We refer onto appropriate counsellors in the sector.

Safety Plans & Risk Assessments

Planning to leave safely is a must in a situation where domestic violence has been present in the relationship. Separation is the most dangerous time for the victims of violence.

These are some items you will need to consider and plan before you leave your abusive relationship

  • Call the Police on the emergency 000 in any emergency situation – this can help with applying for a Restraining Order after separation.
  • Know the phone number to Crisis Care to seek Refuge accommodation if unsafe to remain in the home PH: 9223 1111
  • Talk to trusted neighbours about your domestic violence and encourage them to call the Police if they hear anything that sounds like abuse at your property. Develop a code like turning on the front house lights if you need help during the day and off at night. Speak to the neighbours about a code word the children will tell them that means they are to call the Police and you need help.
  • Do not inform your children of your plan to leave
  • Start to keep a diary of all incidences of abuse, dates, times, witnesses and injuries as you will need these for Court in the future.
  • Know your partners schedules - this will assist you where and when he comes and goes. Be aware, he may be doing this to you already. Turn of your GPS tracking on your phone- if you don’t know how to do this speak to a phone carrier they will assist you
  • Go to the post office - redirect your mail after the date you plan to leave so you will continue to receive mail that is important
  • If you have been using the computer to browse information make sure you erase your browsing history - this includes your mobile phone as your partner may be checking it, if you have dialed for help immediately dial another number to prevent your partner using redial and finding out where you are.
  • Take photos on your phone of any injuries after incidences of abuse.
  • Always see your GP after an incident of abuse so they can record the details
  • Supply your children who are old enough to understand with a code word that means - leave the house and go to the neighbor’s house - who you spoke to earlier and you discussed your safety plan. Always reassure your children to seek help, not to try to help you in a violent incident
  • If you do not believe it is safe for the children to leave the property, then identify in your home with them a safe place where they can go until the police arrive eg a toilet with no windows and a lock even a pantry
  • Keep your phone charged, with credit, and on you at all times
  • Begin to clear your kitchen and any surfaces around the house of anything that could be used to attack you eg knives on the bench top
  • Plan your escape: Pack a case with you and your children’s clothes, any medication you need to take, gather important documents like all passports, birth certificates, Marriage certificates. The children’s immunization records, your property lease or copy of your house title, Medicare card, bank details and place all statements with a safe person or with your new bank account – speak to your bank.
  • Take any spare house keys you can find and place with a safe person- do this near the day of leaving to prevent alerting your partner
  • Remove half of any money in the bank, open a new account and keep the details with a safe person.

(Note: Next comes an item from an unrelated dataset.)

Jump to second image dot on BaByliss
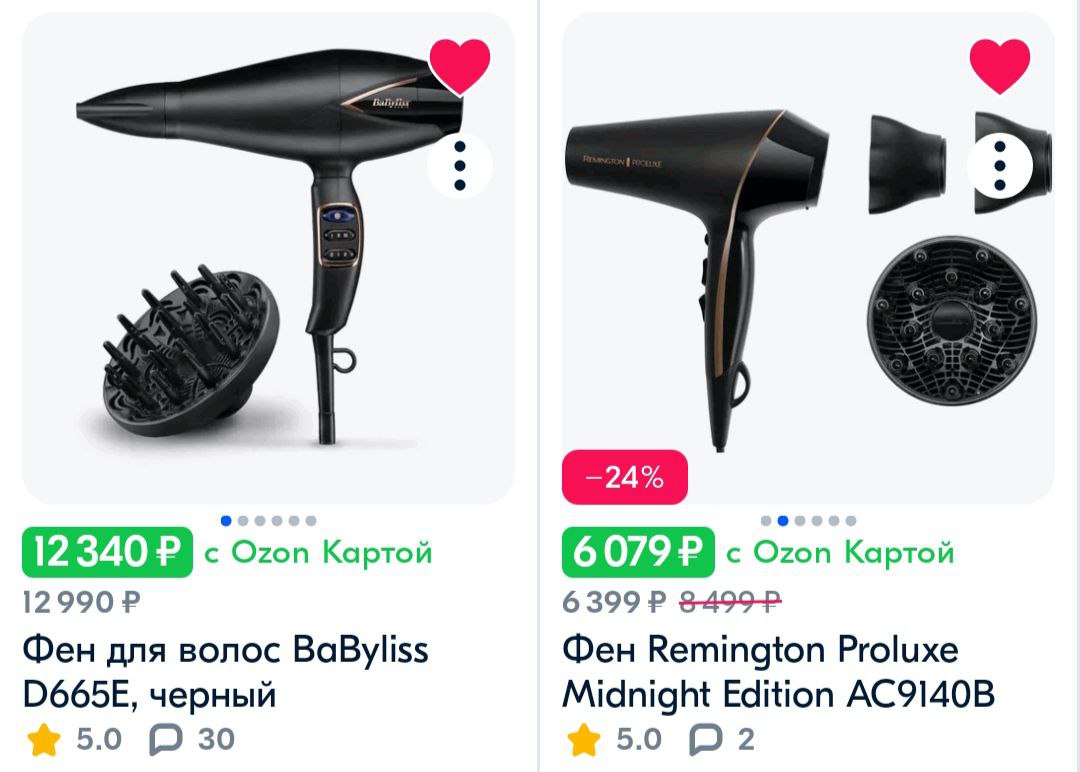 pos(242,521)
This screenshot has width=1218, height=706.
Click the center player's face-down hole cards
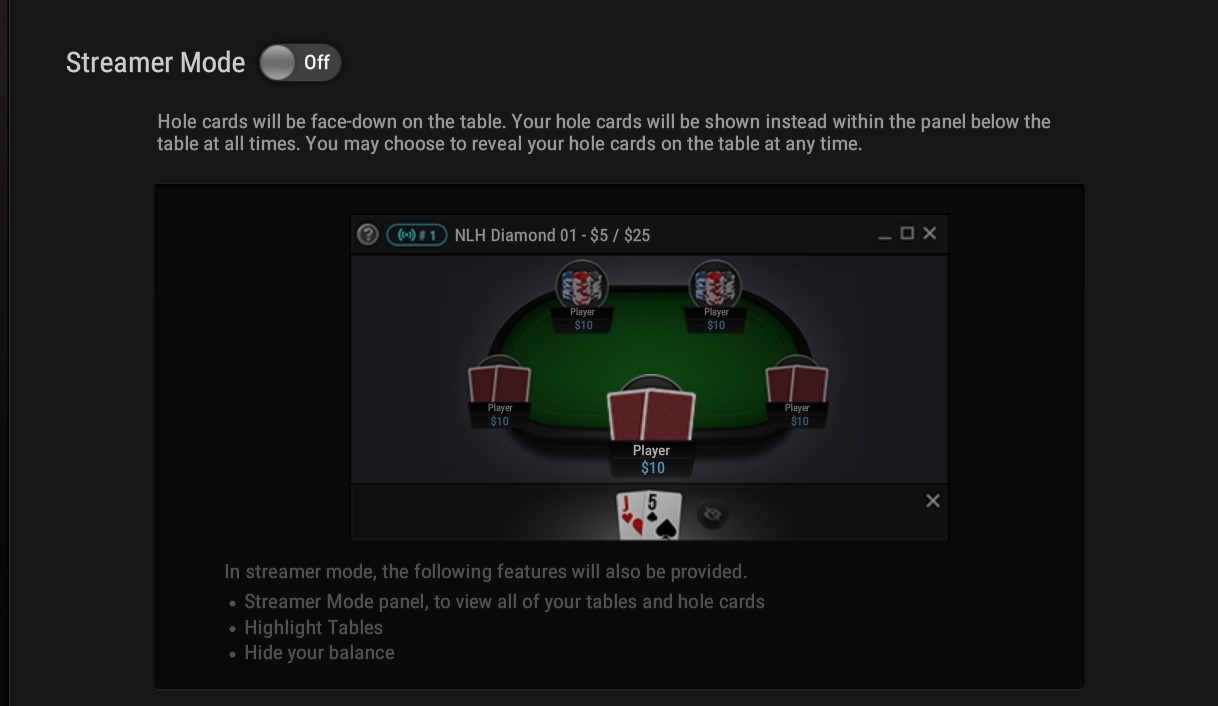(x=651, y=415)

Only do this on the day you plan to leave or it can alert your partner.
  • Park your car where it would be easy to escape and keep it toped up with fuel. Place your extra car key in a safe place outside your home where it would be easy to grab and go.
  • Lock your car doors when travelling at all times after you have left the home
  • If you can think of any other safety measure to put into place please act on it
  • Contact DVAS if you need any further information

Domestic Violence Eduction

ERDVAS provide education services in the form of presentations and talks to groups in the community (e.g. schools, TAFE and other agencies).

We also provide a "moving forward" program, which is healing by art, and we also provide a self awareness program.